■ **DATA EXTRACT**

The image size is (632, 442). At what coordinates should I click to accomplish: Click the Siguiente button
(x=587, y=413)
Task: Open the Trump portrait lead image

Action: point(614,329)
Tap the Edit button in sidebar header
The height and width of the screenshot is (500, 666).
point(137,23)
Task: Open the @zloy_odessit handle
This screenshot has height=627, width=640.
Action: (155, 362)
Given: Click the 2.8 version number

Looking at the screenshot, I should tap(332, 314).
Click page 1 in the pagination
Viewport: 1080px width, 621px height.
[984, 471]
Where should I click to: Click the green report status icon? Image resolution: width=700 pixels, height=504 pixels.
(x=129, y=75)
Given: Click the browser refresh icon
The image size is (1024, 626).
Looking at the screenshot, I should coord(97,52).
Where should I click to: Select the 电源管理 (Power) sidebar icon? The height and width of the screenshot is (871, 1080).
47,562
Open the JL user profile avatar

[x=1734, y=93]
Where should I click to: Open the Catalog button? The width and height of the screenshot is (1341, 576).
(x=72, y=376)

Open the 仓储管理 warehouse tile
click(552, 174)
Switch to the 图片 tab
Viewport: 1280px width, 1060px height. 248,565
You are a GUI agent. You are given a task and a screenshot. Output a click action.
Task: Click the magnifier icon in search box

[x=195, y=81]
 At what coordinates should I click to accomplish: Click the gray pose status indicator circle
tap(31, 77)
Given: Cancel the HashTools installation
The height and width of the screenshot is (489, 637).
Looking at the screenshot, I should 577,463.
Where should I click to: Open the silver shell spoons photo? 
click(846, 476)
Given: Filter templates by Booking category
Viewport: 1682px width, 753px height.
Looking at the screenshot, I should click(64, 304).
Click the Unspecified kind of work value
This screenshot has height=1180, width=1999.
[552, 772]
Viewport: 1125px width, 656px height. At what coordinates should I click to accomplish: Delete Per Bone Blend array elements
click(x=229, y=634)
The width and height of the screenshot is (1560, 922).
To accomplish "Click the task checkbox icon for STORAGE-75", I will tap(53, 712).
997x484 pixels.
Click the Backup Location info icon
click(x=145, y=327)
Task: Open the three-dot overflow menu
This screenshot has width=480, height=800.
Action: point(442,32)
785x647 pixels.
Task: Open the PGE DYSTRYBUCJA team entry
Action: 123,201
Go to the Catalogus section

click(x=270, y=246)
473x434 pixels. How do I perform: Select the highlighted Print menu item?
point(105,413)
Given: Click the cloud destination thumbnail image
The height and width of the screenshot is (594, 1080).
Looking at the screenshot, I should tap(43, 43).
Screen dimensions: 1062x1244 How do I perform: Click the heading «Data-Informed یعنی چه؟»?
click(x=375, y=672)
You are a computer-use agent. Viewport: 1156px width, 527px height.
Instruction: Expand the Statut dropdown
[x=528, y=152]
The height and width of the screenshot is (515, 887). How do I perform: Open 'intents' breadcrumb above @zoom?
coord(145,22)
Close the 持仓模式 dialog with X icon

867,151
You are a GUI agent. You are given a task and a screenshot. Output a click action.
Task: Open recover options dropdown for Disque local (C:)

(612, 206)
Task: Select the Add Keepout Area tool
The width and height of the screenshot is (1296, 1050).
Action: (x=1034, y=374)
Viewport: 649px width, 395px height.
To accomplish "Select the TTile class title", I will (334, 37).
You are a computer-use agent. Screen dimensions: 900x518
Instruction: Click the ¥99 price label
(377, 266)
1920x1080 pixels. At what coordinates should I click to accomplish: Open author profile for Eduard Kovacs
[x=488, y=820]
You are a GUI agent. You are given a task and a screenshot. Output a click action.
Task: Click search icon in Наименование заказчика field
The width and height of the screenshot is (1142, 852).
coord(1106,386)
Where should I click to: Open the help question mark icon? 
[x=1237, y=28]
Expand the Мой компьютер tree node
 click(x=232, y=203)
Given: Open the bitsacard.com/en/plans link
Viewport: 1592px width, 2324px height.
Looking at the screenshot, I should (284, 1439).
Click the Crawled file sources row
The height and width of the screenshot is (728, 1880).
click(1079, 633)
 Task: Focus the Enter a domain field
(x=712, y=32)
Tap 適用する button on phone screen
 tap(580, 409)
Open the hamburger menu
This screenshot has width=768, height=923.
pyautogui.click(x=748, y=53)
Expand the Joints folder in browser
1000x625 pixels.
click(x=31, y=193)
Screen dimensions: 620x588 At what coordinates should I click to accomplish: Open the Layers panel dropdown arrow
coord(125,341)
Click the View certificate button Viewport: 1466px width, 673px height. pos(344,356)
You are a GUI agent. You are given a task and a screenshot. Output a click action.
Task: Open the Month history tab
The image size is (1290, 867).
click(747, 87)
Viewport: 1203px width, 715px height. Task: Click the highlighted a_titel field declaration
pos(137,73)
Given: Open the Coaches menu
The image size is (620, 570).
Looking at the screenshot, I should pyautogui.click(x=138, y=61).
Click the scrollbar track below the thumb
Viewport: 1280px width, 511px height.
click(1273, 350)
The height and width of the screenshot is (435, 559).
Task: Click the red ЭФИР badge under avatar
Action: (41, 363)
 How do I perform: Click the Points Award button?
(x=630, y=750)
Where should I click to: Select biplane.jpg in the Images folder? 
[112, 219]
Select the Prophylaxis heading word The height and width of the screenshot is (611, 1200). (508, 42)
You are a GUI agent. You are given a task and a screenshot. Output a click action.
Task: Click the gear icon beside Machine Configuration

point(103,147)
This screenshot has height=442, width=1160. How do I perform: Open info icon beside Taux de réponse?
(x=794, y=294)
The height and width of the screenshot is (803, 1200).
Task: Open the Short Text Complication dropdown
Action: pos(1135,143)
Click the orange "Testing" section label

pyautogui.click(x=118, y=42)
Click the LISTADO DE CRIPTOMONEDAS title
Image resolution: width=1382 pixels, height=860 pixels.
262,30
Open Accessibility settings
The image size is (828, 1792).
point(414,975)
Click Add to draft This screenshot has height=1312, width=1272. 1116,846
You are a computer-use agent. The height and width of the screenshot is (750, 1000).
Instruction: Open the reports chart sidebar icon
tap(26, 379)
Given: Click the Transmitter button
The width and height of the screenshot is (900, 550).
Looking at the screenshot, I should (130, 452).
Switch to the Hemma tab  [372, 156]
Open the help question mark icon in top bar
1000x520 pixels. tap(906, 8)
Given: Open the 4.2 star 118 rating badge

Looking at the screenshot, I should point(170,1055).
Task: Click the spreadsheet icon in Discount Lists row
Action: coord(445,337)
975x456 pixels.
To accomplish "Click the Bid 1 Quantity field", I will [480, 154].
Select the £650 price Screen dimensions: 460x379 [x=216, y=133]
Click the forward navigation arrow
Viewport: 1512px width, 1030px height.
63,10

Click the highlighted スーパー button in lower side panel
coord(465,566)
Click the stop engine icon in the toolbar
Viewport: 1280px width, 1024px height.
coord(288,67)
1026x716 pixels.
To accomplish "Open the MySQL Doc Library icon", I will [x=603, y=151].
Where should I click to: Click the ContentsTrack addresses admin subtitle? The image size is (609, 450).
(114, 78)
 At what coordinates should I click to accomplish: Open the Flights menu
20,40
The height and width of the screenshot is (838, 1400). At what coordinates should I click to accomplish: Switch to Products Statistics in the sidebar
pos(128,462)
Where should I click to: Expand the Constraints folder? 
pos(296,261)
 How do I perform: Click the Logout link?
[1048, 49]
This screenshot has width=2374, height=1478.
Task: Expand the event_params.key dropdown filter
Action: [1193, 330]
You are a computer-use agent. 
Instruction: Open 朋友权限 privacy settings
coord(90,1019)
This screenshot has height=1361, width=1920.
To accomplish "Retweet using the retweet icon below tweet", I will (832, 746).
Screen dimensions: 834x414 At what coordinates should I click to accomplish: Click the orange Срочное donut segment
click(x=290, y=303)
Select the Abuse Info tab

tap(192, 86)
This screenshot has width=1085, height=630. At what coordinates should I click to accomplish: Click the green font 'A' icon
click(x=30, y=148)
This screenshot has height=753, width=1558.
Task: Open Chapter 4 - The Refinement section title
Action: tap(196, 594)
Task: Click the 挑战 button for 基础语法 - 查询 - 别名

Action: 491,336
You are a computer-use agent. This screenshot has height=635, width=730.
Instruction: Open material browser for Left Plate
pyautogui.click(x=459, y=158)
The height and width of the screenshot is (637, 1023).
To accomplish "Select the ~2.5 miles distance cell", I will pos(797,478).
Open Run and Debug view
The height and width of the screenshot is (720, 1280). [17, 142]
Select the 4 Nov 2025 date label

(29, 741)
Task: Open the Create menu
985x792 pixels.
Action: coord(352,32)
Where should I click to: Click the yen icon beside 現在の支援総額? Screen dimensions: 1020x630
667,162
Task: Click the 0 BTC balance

■ **REQUIRED ACTION**
Each line containing the word "will" must be pulled from the listing and copied.

■ **SOLVED PROBLEM**
To accomplish "Click the task checkbox icon for STORAGE-75", I will tap(53, 712).
To accomplish "Select the TTile class title", I will (334, 37).
To accomplish "Click the Bid 1 Quantity field", I will [480, 154].
To accomplish "Open the MySQL Doc Library icon", I will [x=603, y=151].
To accomplish "Retweet using the retweet icon below tweet", I will (832, 746).
To accomplish "Select the ~2.5 miles distance cell", I will pos(797,478).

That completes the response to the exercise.